In 2018, the first person was charged on the basis of the new law: a 23-year-old man was found guilty of approaching a petrol station staff member in Dungannon in the early hours of the morning and offering her payment in exchange for oral sex. Months later, a 26-year-old man followed a 14-year-old girl in Lisburn, and was found guilty of offering her money in exchange for a sexual act.
But other cases have been less straightforward. Earlier this summer, a Romanian woman who was trafficked to Northern Ireland was convicted of conspiracy to traffic and money laundering, after allegedly helping to drive another trafficking victim in her car to meet a client and sending some of the money she received back to her family in Romania.
The woman’s defendant barrister said the case was “wholly exceptional”, not least because the trafficked woman ended up facing prosecution. The judge told the court that while the offences committed by the woman “are always serious, the court cannot lose sight of the fact that the National Crime Agency also consider you a victim”. She was given a one year sentence, suspended for two years.
Moynagh represented Laura Lee, a well-known sex worker and campaigner for sex workers’ rights when she began a 2016 attempt to secure a judicial review of the law on the grounds that it breached her right to a private life under the European Convention of Human Rights.
Following Lee’s death in 2018, no other sex workers were willing to continue the legal challenge in her place, and the case was withdrawn. According to Moynagh, many didn’t have standing as they didn’t work in Northern Ireland; others were “petrified” by the prospect of standing before the Department of Justice or Attorney General for Northern Ireland.
A review commissioned by the Northern Ireland Department of Justice analysing the law’s impact was due to take place several years ago, but has been delayed in the absence of a government at Stormont following the collapse of power-sharing between the DUP and Sinn Féin two and a half years ago. The review is now due to be published later this summer.
Elsewhere in the UK, Leeds has also introduced radical policy changes in how it approaches sex work. Contrary to Northern Ireland, it has taken a more liberal approach and has agreed not to criminalise workers for many of the “associated activities” involved in sex work, such as soliciting. In 2014, it created a “managed red light district” in an industrial estate as part of a pilot scheme, allowing workers to engage in sex work provided they avoided soliciting in residential areas or outside businesses, working during daylight hours, or public drug use.

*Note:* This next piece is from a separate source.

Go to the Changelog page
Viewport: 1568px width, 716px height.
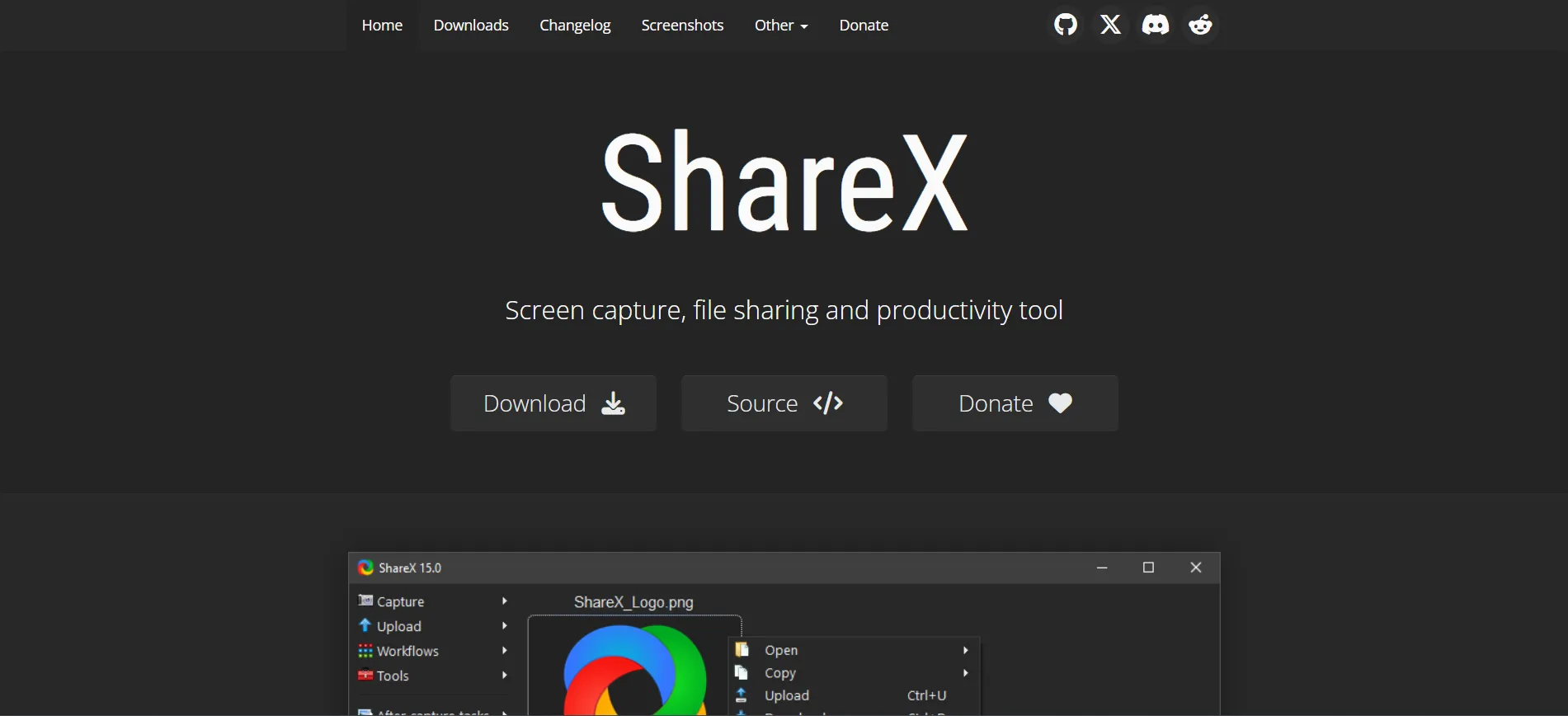tap(575, 26)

The scheme attracted national attention in 2015, following the murder of 23-year-old worker Daria Pionko. It has been subject to protests by local residents and anti-prostitution campaigners. Last year, a new police unit was brought in to patrol the district and Leeds City Council has pledged an independent review of the scheme to decide whether it’s viable.
Huschke, the academic who advised Stormont during the drafting of the Northern Ireland legislation, says policies to address sex work are often too narrowly focused, and miss the larger structural issues at play. “We live in a world that marginalises a lot of people, where low wages, insecure jobs, expensive higher education, limited access to social housing and insufficient social welfare are the reality of many people.
“If we want to make it possible for sex workers to do something different to make a living – if that’s what they choose – we need to fix our social system, our economic system, our educational system”. Above all, Huschke notes, focussing on the criminalisation of clients “distracts from the real issues and… causes of exploitative working conditions.”